What is required> All that is asked is a faithful reproduction of the entries.

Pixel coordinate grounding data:
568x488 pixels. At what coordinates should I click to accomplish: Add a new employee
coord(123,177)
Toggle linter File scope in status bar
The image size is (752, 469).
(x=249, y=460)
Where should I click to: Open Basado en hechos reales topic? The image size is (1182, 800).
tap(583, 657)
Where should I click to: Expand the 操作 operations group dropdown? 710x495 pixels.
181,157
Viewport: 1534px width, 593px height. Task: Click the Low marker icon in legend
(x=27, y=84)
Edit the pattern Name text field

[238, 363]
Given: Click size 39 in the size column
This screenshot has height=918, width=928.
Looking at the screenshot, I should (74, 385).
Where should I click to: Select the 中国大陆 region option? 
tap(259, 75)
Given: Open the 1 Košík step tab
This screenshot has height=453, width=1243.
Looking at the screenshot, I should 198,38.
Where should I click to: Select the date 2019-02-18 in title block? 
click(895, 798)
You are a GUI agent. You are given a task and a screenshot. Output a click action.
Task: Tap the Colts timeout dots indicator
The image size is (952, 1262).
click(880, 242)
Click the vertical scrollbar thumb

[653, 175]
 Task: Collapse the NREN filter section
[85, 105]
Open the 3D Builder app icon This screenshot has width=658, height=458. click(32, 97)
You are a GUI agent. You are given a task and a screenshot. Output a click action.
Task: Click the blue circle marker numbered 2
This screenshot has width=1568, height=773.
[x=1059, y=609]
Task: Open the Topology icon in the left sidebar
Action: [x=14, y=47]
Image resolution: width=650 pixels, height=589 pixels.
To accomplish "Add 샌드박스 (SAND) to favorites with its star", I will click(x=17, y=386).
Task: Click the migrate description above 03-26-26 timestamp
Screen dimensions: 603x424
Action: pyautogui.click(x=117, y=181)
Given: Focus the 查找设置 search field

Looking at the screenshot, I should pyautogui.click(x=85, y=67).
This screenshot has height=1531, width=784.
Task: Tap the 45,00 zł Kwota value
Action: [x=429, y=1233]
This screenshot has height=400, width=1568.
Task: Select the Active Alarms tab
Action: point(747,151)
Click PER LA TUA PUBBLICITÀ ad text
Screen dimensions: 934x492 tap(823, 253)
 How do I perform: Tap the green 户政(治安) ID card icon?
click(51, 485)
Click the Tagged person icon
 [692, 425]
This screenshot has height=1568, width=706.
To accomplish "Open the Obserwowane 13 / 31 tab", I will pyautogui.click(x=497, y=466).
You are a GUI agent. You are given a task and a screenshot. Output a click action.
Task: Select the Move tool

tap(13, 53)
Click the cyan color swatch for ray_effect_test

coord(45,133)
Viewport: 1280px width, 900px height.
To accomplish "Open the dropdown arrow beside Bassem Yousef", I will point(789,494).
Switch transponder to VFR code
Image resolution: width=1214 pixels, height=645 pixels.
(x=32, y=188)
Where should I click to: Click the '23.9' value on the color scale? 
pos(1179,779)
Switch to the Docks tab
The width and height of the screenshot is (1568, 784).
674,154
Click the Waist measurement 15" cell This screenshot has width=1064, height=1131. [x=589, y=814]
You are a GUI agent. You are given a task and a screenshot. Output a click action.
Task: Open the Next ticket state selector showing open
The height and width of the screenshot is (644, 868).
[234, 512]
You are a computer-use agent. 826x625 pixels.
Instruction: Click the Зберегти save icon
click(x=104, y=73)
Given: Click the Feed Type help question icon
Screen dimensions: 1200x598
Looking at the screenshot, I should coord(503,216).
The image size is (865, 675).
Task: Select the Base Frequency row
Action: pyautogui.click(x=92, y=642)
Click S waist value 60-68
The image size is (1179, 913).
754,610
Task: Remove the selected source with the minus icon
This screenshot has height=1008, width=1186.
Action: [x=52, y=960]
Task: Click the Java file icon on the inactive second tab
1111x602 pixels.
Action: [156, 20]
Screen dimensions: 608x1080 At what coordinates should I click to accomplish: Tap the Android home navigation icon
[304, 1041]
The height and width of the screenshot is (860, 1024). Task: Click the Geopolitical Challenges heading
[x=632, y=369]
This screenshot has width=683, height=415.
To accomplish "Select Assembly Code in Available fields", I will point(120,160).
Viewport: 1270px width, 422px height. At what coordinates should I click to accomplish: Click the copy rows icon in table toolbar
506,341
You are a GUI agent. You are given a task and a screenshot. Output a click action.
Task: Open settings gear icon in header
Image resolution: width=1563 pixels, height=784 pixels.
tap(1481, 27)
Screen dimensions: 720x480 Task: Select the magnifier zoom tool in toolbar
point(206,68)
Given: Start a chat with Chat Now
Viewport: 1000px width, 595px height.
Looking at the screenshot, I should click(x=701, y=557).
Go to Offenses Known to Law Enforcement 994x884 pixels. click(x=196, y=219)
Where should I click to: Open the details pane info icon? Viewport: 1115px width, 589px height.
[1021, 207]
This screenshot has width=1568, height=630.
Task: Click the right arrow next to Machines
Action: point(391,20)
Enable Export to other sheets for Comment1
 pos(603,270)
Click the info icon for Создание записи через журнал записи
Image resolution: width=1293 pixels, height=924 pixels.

Exercise response>
568x488 pixels. At what coordinates should I click to accomplish: Add a new employee
coord(123,177)
Toggle linter File scope in status bar
The image size is (752, 469).
(x=249, y=460)
Where should I click to: Open Basado en hechos reales topic? The image size is (1182, 800).
tap(583, 657)
Where should I click to: Expand the 操作 operations group dropdown? 710x495 pixels.
181,157
Viewport: 1534px width, 593px height. Task: Click the Low marker icon in legend
(x=27, y=84)
Edit the pattern Name text field

[238, 363]
Given: Click size 39 in the size column
This screenshot has height=918, width=928.
Looking at the screenshot, I should (74, 385).
Where should I click to: Select the 中国大陆 region option? 
tap(259, 75)
Given: Open the 1 Košík step tab
This screenshot has height=453, width=1243.
Looking at the screenshot, I should 198,38.
Where should I click to: Select the date 2019-02-18 in title block? 
click(895, 798)
You are a GUI agent. You are given a task and a screenshot. Output a click action.
Task: Tap the Colts timeout dots indicator
The image size is (952, 1262).
click(880, 242)
Click the vertical scrollbar thumb

[653, 175]
 Task: Collapse the NREN filter section
[85, 105]
Open the 3D Builder app icon This screenshot has width=658, height=458. click(32, 97)
You are a GUI agent. You are given a task and a screenshot. Output a click action.
Task: Click the blue circle marker numbered 2
This screenshot has width=1568, height=773.
[x=1059, y=609]
Task: Open the Topology icon in the left sidebar
Action: [x=14, y=47]
Image resolution: width=650 pixels, height=589 pixels.
To accomplish "Add 샌드박스 (SAND) to favorites with its star", I will click(x=17, y=386).
Task: Click the migrate description above 03-26-26 timestamp
Screen dimensions: 603x424
Action: pyautogui.click(x=117, y=181)
Given: Focus the 查找设置 search field

Looking at the screenshot, I should pyautogui.click(x=85, y=67).
This screenshot has height=1531, width=784.
Task: Tap the 45,00 zł Kwota value
Action: [x=429, y=1233]
This screenshot has height=400, width=1568.
Task: Select the Active Alarms tab
Action: point(747,151)
Click PER LA TUA PUBBLICITÀ ad text
Screen dimensions: 934x492 tap(823, 253)
 How do I perform: Tap the green 户政(治安) ID card icon?
click(51, 485)
Click the Tagged person icon
 [692, 425]
This screenshot has height=1568, width=706.
To accomplish "Open the Obserwowane 13 / 31 tab", I will pyautogui.click(x=497, y=466).
You are a GUI agent. You are given a task and a screenshot. Output a click action.
Task: Select the Move tool

tap(13, 53)
Click the cyan color swatch for ray_effect_test

coord(45,133)
Viewport: 1280px width, 900px height.
To accomplish "Open the dropdown arrow beside Bassem Yousef", I will point(789,494).
Switch transponder to VFR code
Image resolution: width=1214 pixels, height=645 pixels.
(x=32, y=188)
Where should I click to: Click the '23.9' value on the color scale? 
pos(1179,779)
Switch to the Docks tab
The width and height of the screenshot is (1568, 784).
674,154
Click the Waist measurement 15" cell This screenshot has width=1064, height=1131. [x=589, y=814]
You are a GUI agent. You are given a task and a screenshot. Output a click action.
Task: Open the Next ticket state selector showing open
The height and width of the screenshot is (644, 868).
[234, 512]
You are a computer-use agent. 826x625 pixels.
Instruction: Click the Зберегти save icon
click(x=104, y=73)
Given: Click the Feed Type help question icon
Screen dimensions: 1200x598
Looking at the screenshot, I should coord(503,216).
The image size is (865, 675).
Task: Select the Base Frequency row
Action: pyautogui.click(x=92, y=642)
Click S waist value 60-68
The image size is (1179, 913).
754,610
Task: Remove the selected source with the minus icon
This screenshot has height=1008, width=1186.
Action: [x=52, y=960]
Task: Click the Java file icon on the inactive second tab
1111x602 pixels.
Action: [156, 20]
Screen dimensions: 608x1080 At what coordinates should I click to accomplish: Tap the Android home navigation icon
[304, 1041]
The height and width of the screenshot is (860, 1024). Task: Click the Geopolitical Challenges heading
[x=632, y=369]
This screenshot has width=683, height=415.
To accomplish "Select Assembly Code in Available fields", I will point(120,160).
Viewport: 1270px width, 422px height. At what coordinates should I click to accomplish: Click the copy rows icon in table toolbar
506,341
You are a GUI agent. You are given a task and a screenshot. Output a click action.
Task: Open settings gear icon in header
Image resolution: width=1563 pixels, height=784 pixels.
tap(1481, 27)
Screen dimensions: 720x480 Task: Select the magnifier zoom tool in toolbar
point(206,68)
Given: Start a chat with Chat Now
Viewport: 1000px width, 595px height.
Looking at the screenshot, I should click(x=701, y=557).
Go to Offenses Known to Law Enforcement 994x884 pixels. click(x=196, y=219)
Where should I click to: Open the details pane info icon? Viewport: 1115px width, 589px height.
[1021, 207]
This screenshot has width=1568, height=630.
Task: Click the right arrow next to Machines
Action: point(391,20)
Enable Export to other sheets for Comment1
 pos(603,270)
Click the info icon for Создание записи через журнал записи
Image resolution: width=1293 pixels, height=924 pixels.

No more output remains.